On May 14, 2014, Rodas took office as Metropolitan Mayor of Quito, after winning the election against the incumbent candidate with 61% of the votes. He was the youngest mayor in the history of the city.

Rodas was the hosting mayor of the United Nations Conference on Urban Sustainable Development Habitat III, receiving almost 30,000 international delegates.

He has been very active in the most important city networks. In 2015 he was elected World co-President of United Cities and Local Governments (for which he was reelected for a second term). He was a member of the Global Executive Committee of Local Governments for Sustainability, the Board of the Global Covenant of Mayors for Climate & Energy, and Vice Chair of C40 Cities Climate Leadership Group.

He was a Global Young Leader and a member of the Global Future Councils of the World Economic Forum.

== Mayoral achievements ==

=== First METRO Line in the city and country ===

In 2016 Rodas began the construction of the largest infrastructure project in the city's history: the Metro. After only three years of construction, the first Metro trial trip with passengers took place in March 2019.
======
_WORK TO BE COMPLETED_: According to the text on Rodas, what share of the votes did he win in the election for Metropolitan Mayor of Quito? The items below were taken from a different source than the text above.
======
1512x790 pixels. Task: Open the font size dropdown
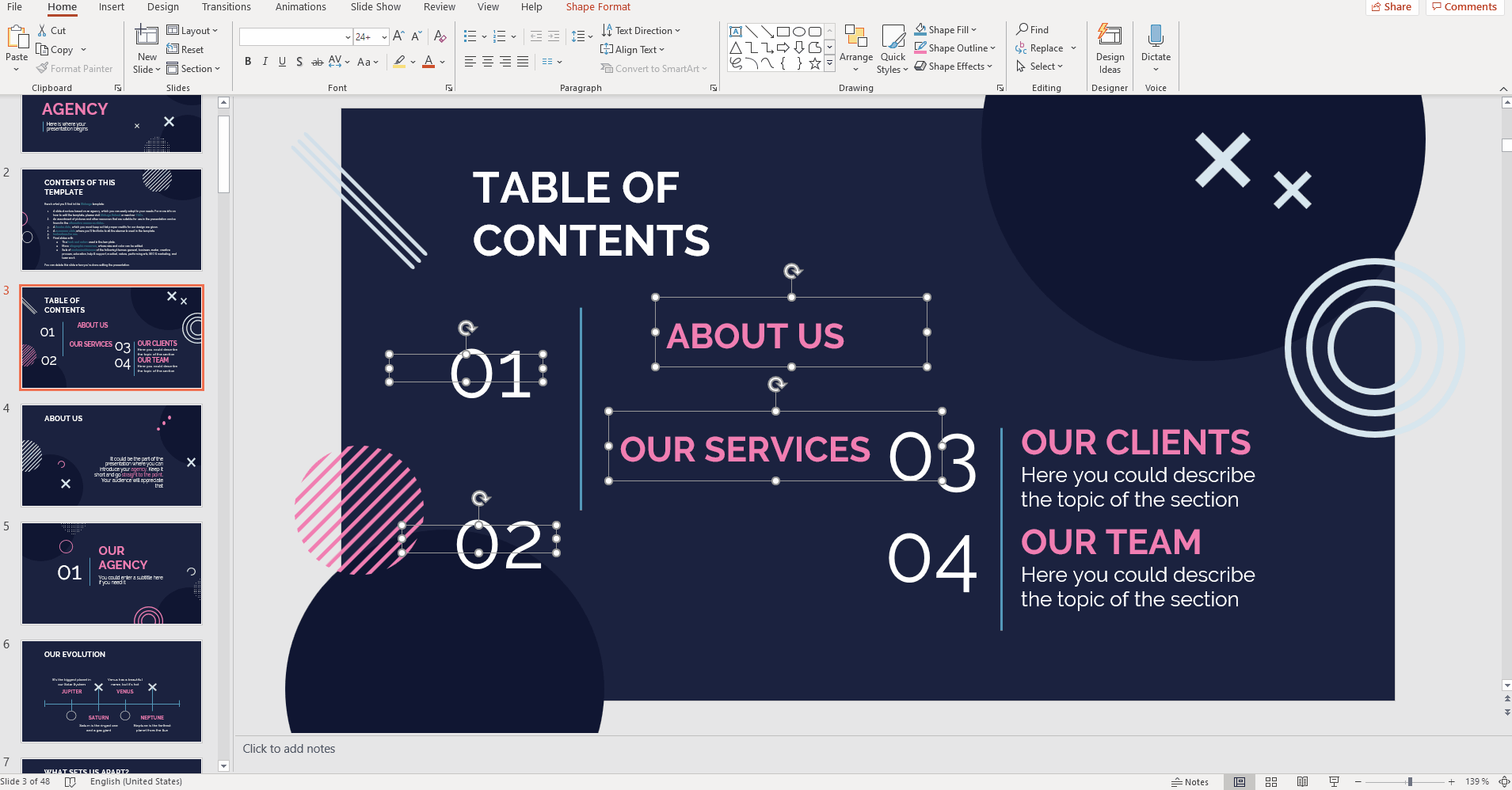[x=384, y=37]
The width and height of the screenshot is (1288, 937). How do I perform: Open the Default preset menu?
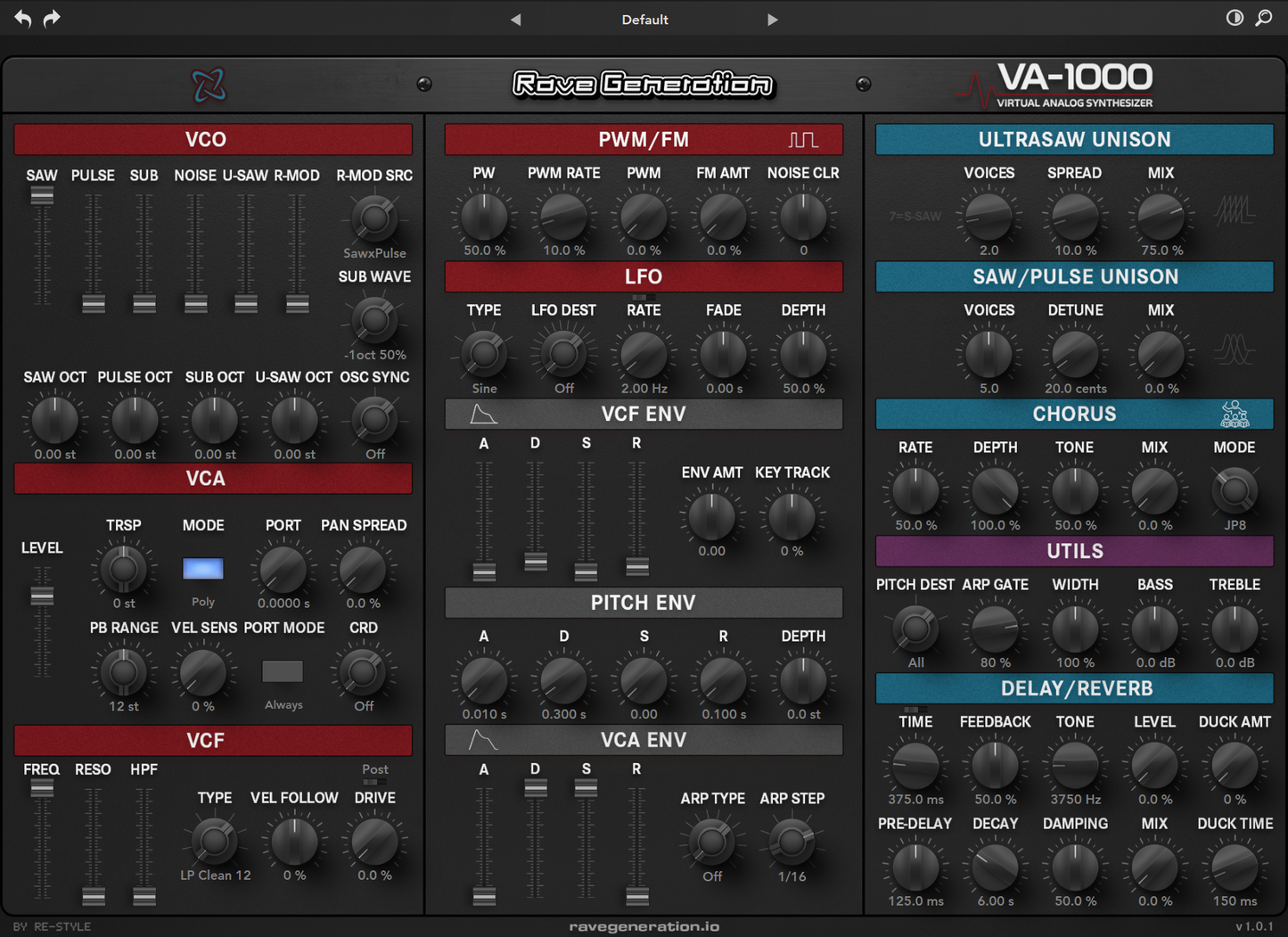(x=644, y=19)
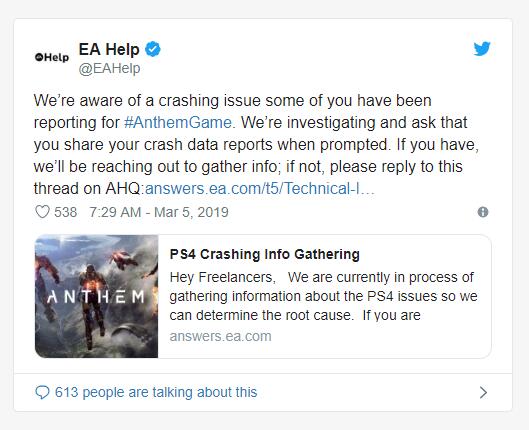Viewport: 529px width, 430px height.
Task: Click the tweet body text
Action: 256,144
======
_COMPLETED EXERCISE_: He won 61% of the votes.